— Provided passage —

Saturday, June 26, 2010
Off to the Beach!
And we're on our way in about 45 minutes! A week at the beach - bliss! Thank you all so much for your comments on my "remarkable discovery". I am amazed how much we artists have in common. It's a comfort to me to know that we all think so much alike about things. I and my lined writing journal will have lots to share when we get back I hope! Until then... have a great last week in June everyone!
Thursday, June 24, 2010
A Remarkable Discovery
I have made what, for me, is a remarkable discovery. Simple, yet remarkable. I’ve been studying Cathy Johnson’s CD “Drawn from Life – An Artist’s Journal”. She talks about how consolidating her journal into one book where she keeps lists, both grocery and to-do, sketches, notes, thoughts about her day, like a diary – everything all in one place. Well for years (as long as I can remember) I have had a writing journal, a sketchbook, and I would make lists wherever I could find a piece of paper and then they’d end up in my purse and I’d throw them away after they were completed. I write quotes and Scripture verses on index cards and they are all over my house. I keep a separate written journal for sermon notes that I take to church with me. So you can imagine the books and books of this and that taking over my house.

— Request —
Repeat everything in the blog post from "Saturday, June 26, 2010" down to "in June everyone!", word for word.

— Excerpted records —
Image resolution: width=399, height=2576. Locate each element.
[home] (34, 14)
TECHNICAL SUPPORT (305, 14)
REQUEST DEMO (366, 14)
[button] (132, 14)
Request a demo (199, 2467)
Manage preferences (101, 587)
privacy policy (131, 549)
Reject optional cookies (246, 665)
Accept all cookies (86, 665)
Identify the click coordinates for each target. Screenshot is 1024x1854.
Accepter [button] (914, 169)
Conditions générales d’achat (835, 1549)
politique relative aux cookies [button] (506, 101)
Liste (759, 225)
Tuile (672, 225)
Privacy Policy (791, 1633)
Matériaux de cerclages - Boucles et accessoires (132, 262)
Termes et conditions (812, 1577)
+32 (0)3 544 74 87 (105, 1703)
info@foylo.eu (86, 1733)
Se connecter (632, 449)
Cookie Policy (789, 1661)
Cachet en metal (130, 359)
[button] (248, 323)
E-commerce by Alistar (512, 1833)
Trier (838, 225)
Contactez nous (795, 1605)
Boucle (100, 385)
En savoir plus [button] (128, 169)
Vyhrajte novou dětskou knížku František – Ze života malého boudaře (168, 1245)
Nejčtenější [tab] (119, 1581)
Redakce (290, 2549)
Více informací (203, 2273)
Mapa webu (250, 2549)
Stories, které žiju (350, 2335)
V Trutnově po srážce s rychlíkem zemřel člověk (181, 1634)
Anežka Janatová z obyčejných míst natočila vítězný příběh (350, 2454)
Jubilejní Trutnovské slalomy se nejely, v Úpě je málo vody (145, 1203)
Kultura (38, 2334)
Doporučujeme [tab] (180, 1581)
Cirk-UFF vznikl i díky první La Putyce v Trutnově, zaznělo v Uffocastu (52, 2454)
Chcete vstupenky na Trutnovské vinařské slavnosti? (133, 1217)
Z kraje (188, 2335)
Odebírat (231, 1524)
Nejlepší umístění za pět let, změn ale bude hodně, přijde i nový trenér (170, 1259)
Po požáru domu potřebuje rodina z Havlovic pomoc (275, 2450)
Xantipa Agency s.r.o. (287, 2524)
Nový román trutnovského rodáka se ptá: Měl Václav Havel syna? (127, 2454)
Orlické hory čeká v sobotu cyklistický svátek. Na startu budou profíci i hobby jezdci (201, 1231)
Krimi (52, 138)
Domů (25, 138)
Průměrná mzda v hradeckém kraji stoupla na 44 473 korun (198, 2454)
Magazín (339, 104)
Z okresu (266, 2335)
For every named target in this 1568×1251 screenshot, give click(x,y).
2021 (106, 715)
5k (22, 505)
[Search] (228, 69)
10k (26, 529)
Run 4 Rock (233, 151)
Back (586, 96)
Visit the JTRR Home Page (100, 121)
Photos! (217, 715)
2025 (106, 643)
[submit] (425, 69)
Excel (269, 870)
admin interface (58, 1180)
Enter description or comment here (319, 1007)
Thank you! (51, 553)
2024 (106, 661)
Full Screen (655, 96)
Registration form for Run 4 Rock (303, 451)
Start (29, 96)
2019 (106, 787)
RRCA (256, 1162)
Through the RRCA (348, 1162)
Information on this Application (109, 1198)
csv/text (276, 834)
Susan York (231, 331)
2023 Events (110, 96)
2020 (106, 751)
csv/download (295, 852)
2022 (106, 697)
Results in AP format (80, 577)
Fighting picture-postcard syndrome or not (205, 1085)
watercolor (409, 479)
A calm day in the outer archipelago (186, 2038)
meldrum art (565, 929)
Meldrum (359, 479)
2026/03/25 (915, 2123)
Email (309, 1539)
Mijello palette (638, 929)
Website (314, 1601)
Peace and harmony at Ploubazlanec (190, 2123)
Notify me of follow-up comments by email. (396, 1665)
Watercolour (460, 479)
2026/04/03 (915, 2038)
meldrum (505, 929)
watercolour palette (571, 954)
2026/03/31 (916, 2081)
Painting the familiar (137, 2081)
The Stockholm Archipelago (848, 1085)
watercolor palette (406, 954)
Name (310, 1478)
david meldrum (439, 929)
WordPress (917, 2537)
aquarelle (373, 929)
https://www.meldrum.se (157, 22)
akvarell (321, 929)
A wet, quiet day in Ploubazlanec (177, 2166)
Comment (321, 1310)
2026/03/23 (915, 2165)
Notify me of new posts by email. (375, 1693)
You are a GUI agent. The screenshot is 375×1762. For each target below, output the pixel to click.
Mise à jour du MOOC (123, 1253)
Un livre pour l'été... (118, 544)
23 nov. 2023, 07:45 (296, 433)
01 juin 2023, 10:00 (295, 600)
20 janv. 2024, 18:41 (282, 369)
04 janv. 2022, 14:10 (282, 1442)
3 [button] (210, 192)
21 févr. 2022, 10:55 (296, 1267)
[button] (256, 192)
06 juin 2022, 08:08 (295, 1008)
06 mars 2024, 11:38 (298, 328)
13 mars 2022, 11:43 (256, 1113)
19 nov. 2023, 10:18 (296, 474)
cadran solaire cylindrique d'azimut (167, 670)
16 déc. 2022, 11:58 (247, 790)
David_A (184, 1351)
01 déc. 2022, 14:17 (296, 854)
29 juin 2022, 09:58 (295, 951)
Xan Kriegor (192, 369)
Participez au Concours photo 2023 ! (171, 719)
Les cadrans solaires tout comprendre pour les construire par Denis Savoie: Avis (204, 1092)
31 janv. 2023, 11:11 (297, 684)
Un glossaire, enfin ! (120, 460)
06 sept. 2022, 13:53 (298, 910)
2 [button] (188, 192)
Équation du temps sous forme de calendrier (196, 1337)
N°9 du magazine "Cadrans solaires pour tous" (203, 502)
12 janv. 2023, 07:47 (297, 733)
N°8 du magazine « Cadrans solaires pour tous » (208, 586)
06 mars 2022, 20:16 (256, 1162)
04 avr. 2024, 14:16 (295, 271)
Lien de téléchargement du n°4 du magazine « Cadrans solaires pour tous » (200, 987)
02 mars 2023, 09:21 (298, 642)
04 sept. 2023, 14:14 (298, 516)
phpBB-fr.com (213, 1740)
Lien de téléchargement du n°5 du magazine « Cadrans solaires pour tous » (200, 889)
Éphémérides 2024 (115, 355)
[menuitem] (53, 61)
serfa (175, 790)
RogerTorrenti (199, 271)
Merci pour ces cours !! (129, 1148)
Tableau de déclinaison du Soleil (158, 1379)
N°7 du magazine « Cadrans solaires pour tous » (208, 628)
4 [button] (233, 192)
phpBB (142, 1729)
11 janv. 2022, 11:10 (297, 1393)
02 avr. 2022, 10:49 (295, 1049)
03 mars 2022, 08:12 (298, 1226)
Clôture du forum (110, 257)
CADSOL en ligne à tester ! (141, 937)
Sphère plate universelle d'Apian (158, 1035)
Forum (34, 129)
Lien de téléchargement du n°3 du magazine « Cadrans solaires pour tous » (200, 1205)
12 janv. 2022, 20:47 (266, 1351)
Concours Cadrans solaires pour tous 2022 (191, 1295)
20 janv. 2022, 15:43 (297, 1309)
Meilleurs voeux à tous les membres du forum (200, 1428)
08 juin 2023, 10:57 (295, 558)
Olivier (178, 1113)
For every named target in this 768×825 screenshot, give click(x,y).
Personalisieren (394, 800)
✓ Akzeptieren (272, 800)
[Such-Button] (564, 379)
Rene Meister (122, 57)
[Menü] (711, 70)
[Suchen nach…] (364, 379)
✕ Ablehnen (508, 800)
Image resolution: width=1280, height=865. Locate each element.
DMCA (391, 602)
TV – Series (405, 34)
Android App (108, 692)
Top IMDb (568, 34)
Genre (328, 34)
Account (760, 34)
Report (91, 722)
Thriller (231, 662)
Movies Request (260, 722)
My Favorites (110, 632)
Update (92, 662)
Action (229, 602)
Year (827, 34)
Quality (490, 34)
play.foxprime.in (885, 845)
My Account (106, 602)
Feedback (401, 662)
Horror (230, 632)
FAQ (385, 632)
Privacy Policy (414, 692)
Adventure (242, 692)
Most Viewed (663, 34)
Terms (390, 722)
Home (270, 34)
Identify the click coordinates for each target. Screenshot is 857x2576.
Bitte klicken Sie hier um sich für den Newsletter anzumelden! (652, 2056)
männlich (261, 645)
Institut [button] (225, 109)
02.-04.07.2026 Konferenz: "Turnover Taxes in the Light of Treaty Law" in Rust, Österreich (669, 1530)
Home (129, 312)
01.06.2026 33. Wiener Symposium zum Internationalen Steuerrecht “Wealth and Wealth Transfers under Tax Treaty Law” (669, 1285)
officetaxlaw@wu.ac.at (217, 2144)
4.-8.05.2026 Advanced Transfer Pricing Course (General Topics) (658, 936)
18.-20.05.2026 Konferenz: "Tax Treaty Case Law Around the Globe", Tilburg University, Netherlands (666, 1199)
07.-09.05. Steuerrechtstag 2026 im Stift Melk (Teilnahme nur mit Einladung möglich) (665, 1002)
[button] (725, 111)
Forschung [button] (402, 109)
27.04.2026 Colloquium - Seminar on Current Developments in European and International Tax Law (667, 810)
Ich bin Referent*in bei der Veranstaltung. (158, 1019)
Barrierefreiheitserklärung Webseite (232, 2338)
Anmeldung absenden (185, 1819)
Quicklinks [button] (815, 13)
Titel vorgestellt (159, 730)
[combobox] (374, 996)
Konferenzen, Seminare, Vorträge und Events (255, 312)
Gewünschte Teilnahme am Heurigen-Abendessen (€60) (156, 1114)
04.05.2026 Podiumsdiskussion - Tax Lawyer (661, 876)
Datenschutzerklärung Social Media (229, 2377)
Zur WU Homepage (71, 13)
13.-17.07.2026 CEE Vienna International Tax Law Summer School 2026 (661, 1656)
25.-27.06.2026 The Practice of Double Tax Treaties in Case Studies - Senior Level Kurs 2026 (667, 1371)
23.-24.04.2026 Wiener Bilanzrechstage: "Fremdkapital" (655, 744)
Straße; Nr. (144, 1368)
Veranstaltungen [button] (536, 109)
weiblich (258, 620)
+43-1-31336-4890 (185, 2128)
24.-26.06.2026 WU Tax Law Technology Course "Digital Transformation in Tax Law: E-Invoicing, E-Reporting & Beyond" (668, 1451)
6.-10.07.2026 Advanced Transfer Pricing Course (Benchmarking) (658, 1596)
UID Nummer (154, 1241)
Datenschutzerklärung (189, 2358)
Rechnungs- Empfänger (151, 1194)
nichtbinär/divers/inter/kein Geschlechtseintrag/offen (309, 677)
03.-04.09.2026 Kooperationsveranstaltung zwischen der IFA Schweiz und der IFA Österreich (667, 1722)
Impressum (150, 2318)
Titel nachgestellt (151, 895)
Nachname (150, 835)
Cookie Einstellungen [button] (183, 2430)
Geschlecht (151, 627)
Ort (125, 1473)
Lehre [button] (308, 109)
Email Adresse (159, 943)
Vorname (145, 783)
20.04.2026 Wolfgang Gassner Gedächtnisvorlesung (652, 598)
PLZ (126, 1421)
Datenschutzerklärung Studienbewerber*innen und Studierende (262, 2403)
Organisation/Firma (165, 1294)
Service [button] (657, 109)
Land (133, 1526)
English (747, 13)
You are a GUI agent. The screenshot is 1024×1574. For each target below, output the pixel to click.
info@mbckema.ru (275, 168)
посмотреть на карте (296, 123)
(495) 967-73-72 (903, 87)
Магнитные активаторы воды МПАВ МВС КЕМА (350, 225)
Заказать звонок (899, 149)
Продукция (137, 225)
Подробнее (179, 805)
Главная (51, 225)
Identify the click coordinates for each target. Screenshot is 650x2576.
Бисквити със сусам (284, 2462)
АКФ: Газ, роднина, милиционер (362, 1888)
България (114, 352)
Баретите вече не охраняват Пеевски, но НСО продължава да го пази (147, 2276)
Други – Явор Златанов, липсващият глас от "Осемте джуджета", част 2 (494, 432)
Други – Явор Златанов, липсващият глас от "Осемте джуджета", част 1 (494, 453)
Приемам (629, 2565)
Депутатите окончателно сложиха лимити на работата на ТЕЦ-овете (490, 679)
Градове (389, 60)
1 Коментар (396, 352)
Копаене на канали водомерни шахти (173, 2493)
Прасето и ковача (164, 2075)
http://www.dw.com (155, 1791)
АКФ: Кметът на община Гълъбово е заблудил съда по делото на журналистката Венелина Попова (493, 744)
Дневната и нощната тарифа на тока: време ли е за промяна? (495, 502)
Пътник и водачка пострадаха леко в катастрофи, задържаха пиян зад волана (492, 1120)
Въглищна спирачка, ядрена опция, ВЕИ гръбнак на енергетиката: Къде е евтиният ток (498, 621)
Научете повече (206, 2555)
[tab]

— Completed task —
Saturday, June 26, 2010
Off to the Beach!
And we're on our way in about 45 minutes! A week at the beach - bliss! Thank you all so much for your comments on my "remarkable discovery". I am amazed how much we artists have in common. It's a comfort to me to know that we all think so much alike about things. I and my lined writing journal will have lots to share when we get back I hope! Until then... have a great last week in June everyone!